La coincidencia se dio por cuestiones de horarios y disponibilidad del equipo. Giovanelli, hoy dedicado principalmente a sus tareas como comentarista de Disney+ los fines de semana, mantiene la dirección del proyecto, aunque desde hace un tiempo delegó la conducción cotidiana en otros integrantes. Francesco, por su parte, viene trabajando desde hace años en la producción y las redes sociales del ciclo.
Junto a la periodista Clara Bianco, padre e hijo compartieron la mesa durante toda la emisión este sábado. Sin embargo, el momento más especial llegó sobre el final, cuando Giovanelli decidió detenerse unos segundos para expresar públicamente lo que había significado para él la experiencia.

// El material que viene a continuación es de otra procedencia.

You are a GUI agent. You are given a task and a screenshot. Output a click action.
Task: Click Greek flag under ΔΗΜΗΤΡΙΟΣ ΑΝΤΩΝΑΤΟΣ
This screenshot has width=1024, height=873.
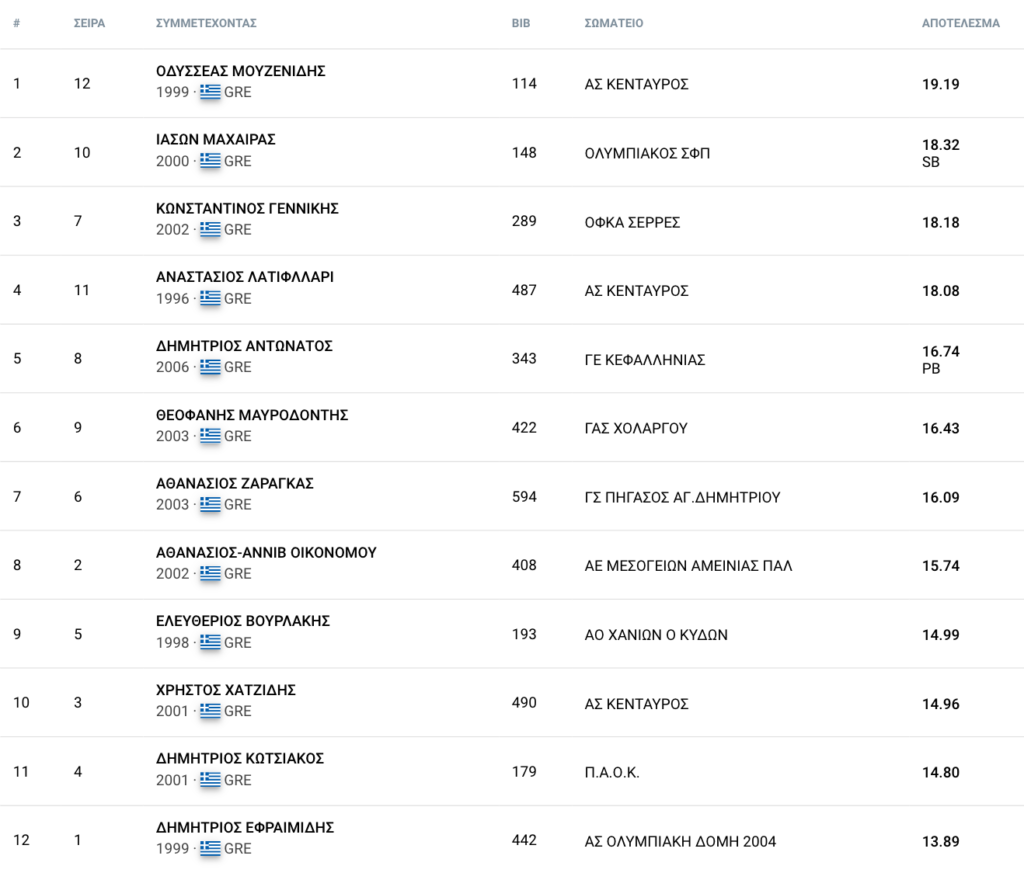210,367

“Para mí ha sido un placer hacer Embajadores del Gol Radio hoy. Primero porque es un programa que hace 14 años que estamos haciendo y nos encanta. Pero además me genera una satisfacción muy especial haberlo hecho por primera vez con mi hijo”, dijo mirando a Francesco, de 18 años.
Fiel al tono formal que mantuvieron durante toda la emisión, incluso tratándolo de “usted”, el periodista le preguntó al joven cómo había pasado. La respuesta de su hijo llegó acompañada de una advertencia y también de "usted": “No se me emocione”.
Giovanelli sonrió y, aunque aclaró que no iba a quebrarse, dejó entrever la carga emocional del momento. “No me voy a emocionar, pero la verdad que para mí es un placer muy especial. Vaya uno a saber cómo sigue su carrera, pero haberlo tenido acá sentado al lado mío es gratificante y especial”, expresó.
Francesco también compartió sus sentimientos respecto a un proyecto que lo acompañó desde niño, creado por sus padres. “Embajadores para mí es como un hermano, porque crecimos juntos”, comentó. “Es muy lindo poder estar trabajando acá y compartirlo hoy”.
La emoción se extendió al resto de la mesa. Clara Bianco aprovechó el cierre para destacar las cualidades humanas y profesionales del joven integrante del equipo, mientras todos coincidían en evitar que el momento terminara en lágrimas.
Así, una emisión habitual de Embajadores del Gol terminó convirtiéndose en una postal familiar difícil de olvidar: un padre y un hijo compartiendo micrófono por primera vez en el mismo programa que, de distintas maneras, marcó buena parte de sus vidas.